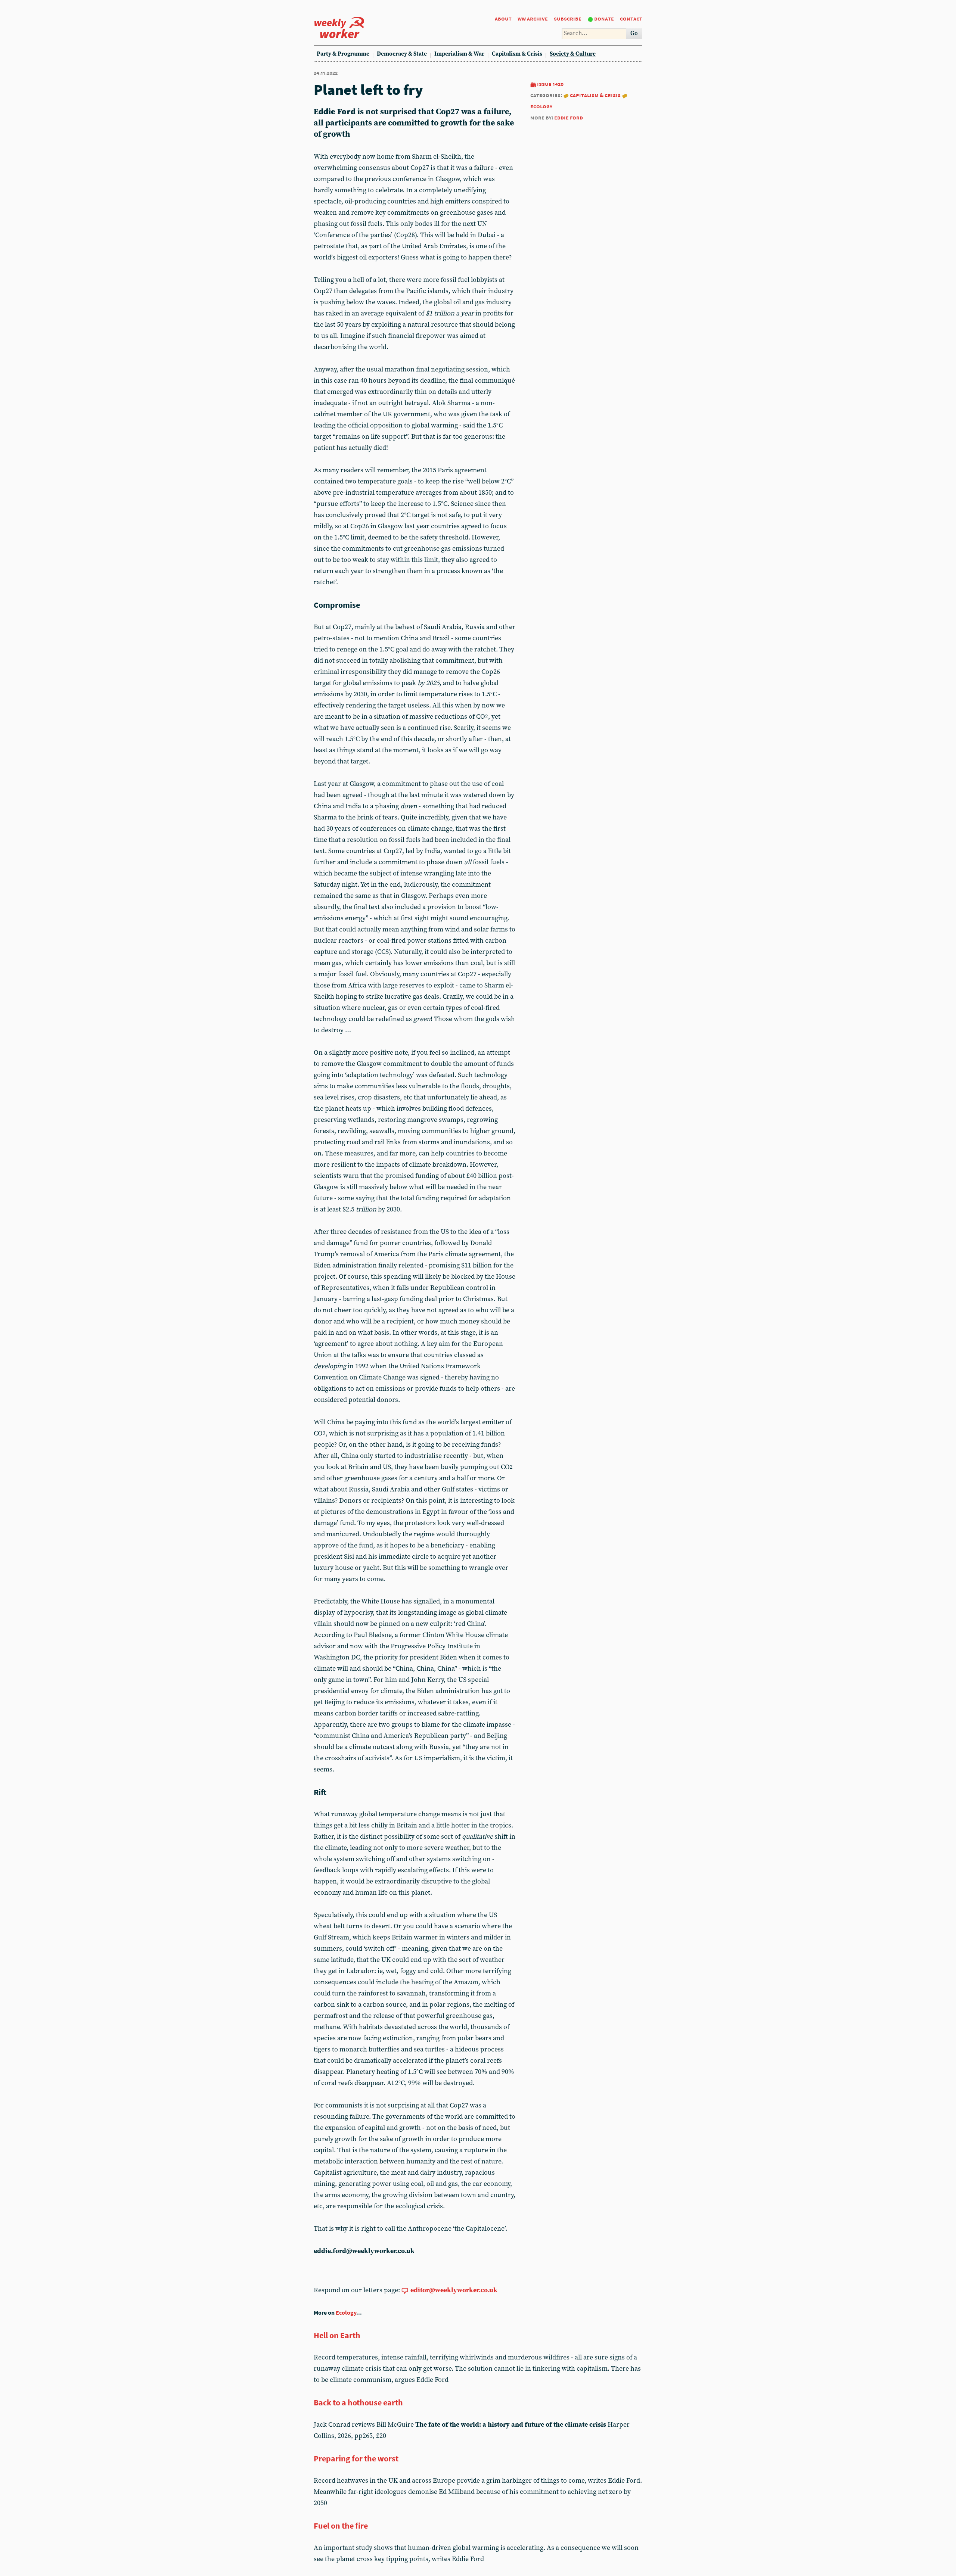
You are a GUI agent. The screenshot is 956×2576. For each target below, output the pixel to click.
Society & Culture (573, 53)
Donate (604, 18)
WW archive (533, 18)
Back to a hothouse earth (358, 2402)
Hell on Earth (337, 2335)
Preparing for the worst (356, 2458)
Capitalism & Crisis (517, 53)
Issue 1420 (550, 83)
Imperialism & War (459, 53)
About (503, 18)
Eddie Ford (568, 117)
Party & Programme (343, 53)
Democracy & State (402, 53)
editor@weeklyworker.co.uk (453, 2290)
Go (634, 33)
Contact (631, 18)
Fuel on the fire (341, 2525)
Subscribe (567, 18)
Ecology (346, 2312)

_Description of the task_
When you write out the material again, keep every word exact and omit the pictures.

_Your solution_
You are a GUI agent. The screenshot is 956×2576. For each target below, output the pixel to click.
Society & Culture (573, 53)
Donate (604, 18)
WW archive (533, 18)
Back to a hothouse earth (358, 2402)
Hell on Earth (337, 2335)
Preparing for the worst (356, 2458)
Capitalism & Crisis (517, 53)
Issue 1420 (550, 83)
Imperialism & War (459, 53)
About (503, 18)
Eddie Ford (568, 117)
Party & Programme (343, 53)
Democracy & State (402, 53)
editor@weeklyworker.co.uk (453, 2290)
Go (634, 33)
Contact (631, 18)
Fuel on the fire (341, 2525)
Subscribe (567, 18)
Ecology (346, 2312)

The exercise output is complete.